Unglaublich im ersten Moment, auch wegen der Unverblümtheit. Angesichts der eklatanten Ungleichverteilung allerdings schon weniger verwunderlich. Ja, die Klarheit wäre sicher gut. Noch arbeiten die allerdings konsequent daran, der Bevölkerung weiszumachen, die Ungleichheit hätte keine Adresse.
In meiner Klischeewelt spricht die Dame natürlich kein Alemannisch, sondern hochnäsiges Wienerisch. Solche Menschen gibt es, aber nur wenige und vor allem, bewegen sie sich eigentlich nicht in den niederen Etagen der Niemande. Ich glaube, sie wären im direkten Gespräch ehrlich und durch die Gelassenheit des Reichtums sympathisch. Die Vernebelung findet statt im mittleren Management, das nicht über seinen Lohn redet – weil es ihn als ehrenrührig empfindet – und sich darin gefällt, auf den Stufen des Feudalherren sein Schloss zu bewachen, während der joviale Herr im Turmzimmer auch mal zum Vergnügen und zur Horizonterweiterung im Kapital blättert, weil Hegel allmählich langweilt und der Marxsche Titel so angenehm herzerwärmend klingt.

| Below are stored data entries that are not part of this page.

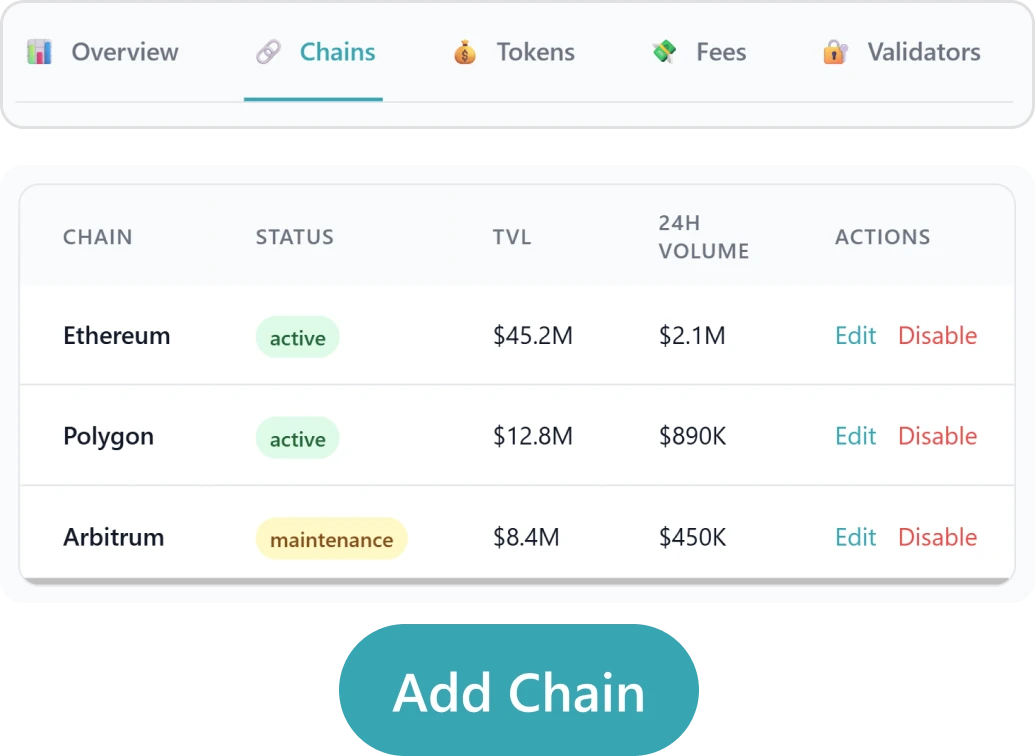
Task: Open the Tokens tab
Action: [536, 52]
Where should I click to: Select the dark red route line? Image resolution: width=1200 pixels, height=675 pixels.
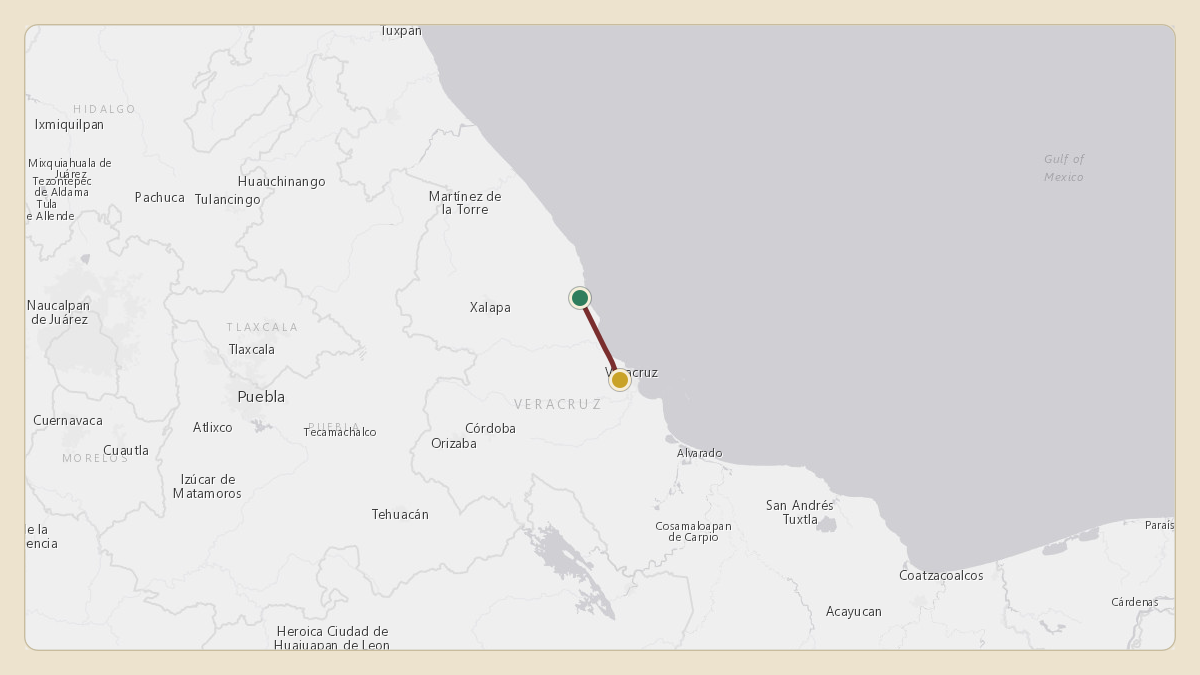click(600, 339)
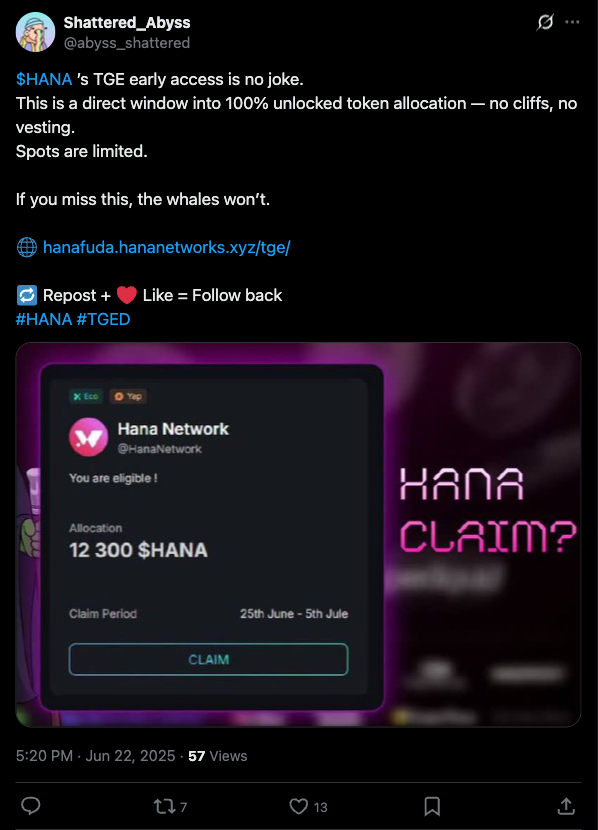Screen dimensions: 598x830
Task: Bookmark this post
Action: coord(432,807)
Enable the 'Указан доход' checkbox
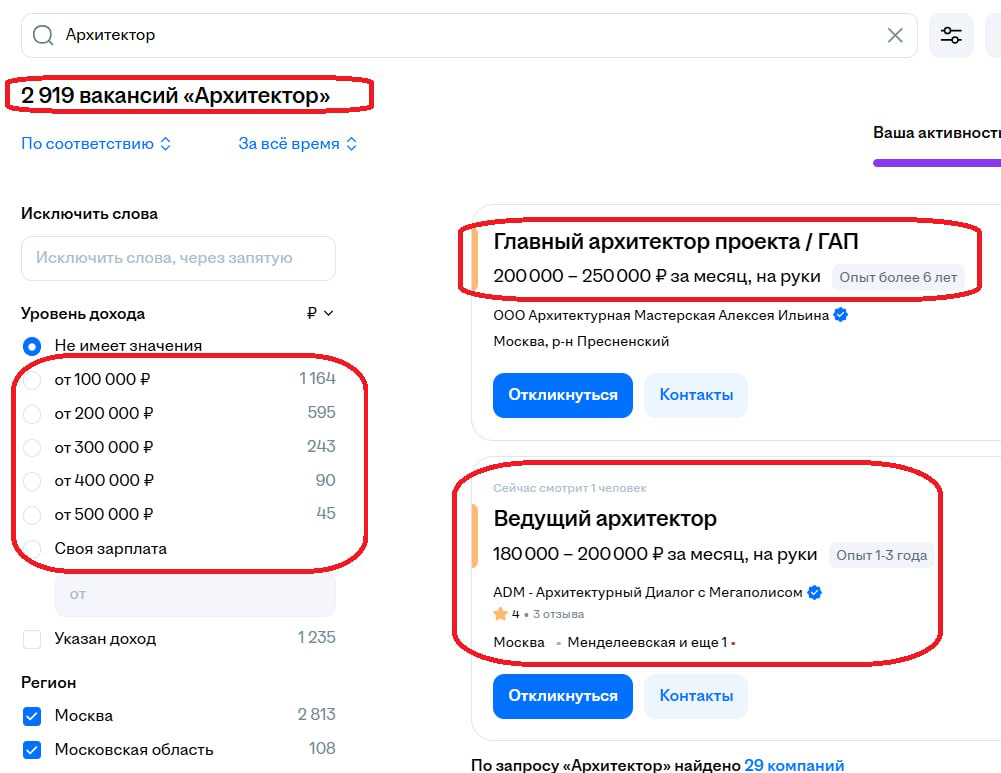The width and height of the screenshot is (1001, 773). (32, 639)
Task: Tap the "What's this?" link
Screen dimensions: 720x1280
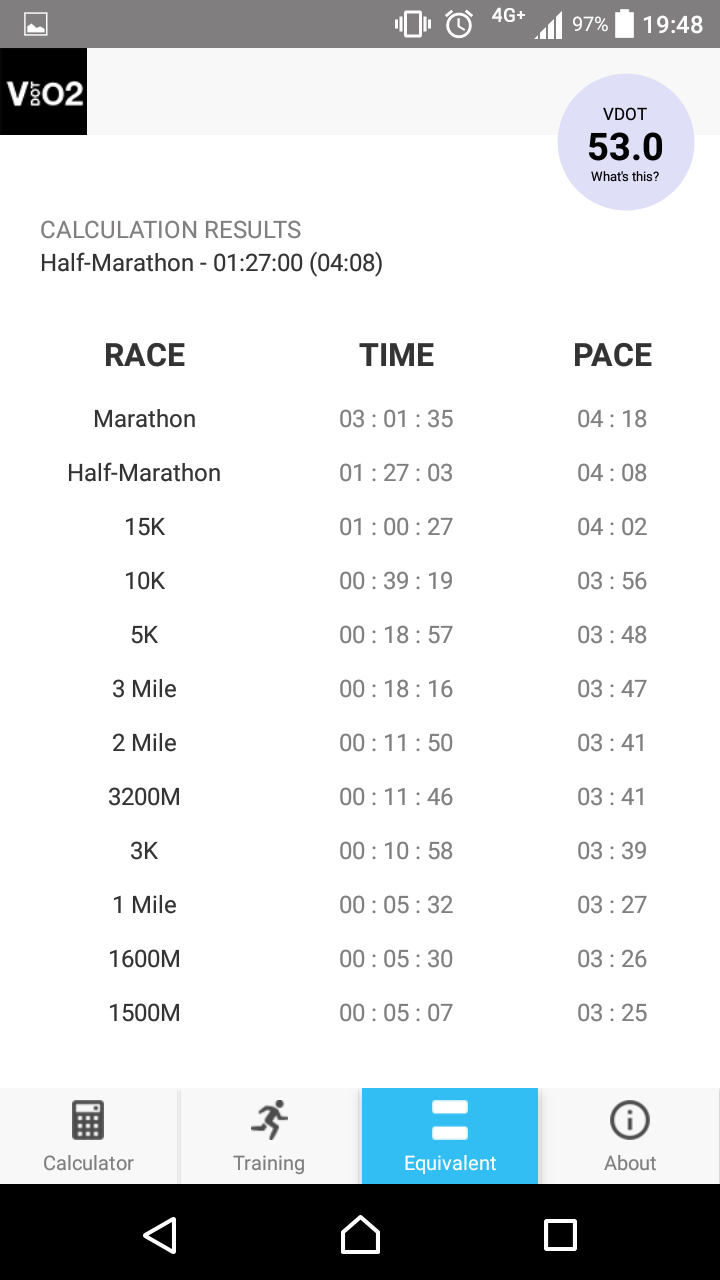Action: tap(625, 177)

Als Bürgerlicher wundert mich das ungläubige Entsetzen der Arbeiterbewegten, wir können es uns tatsächlich nicht vorstellen, ist für uns doch die Welt das materielle Sein, über welches unser Bewusstsein zu herrschen bestimmt ist und in der uns alles, Stein, Planze, Vieh, Mensch, bloßes Objekt ist, das wir nach seinem Nutzwert zu beurteilen haben.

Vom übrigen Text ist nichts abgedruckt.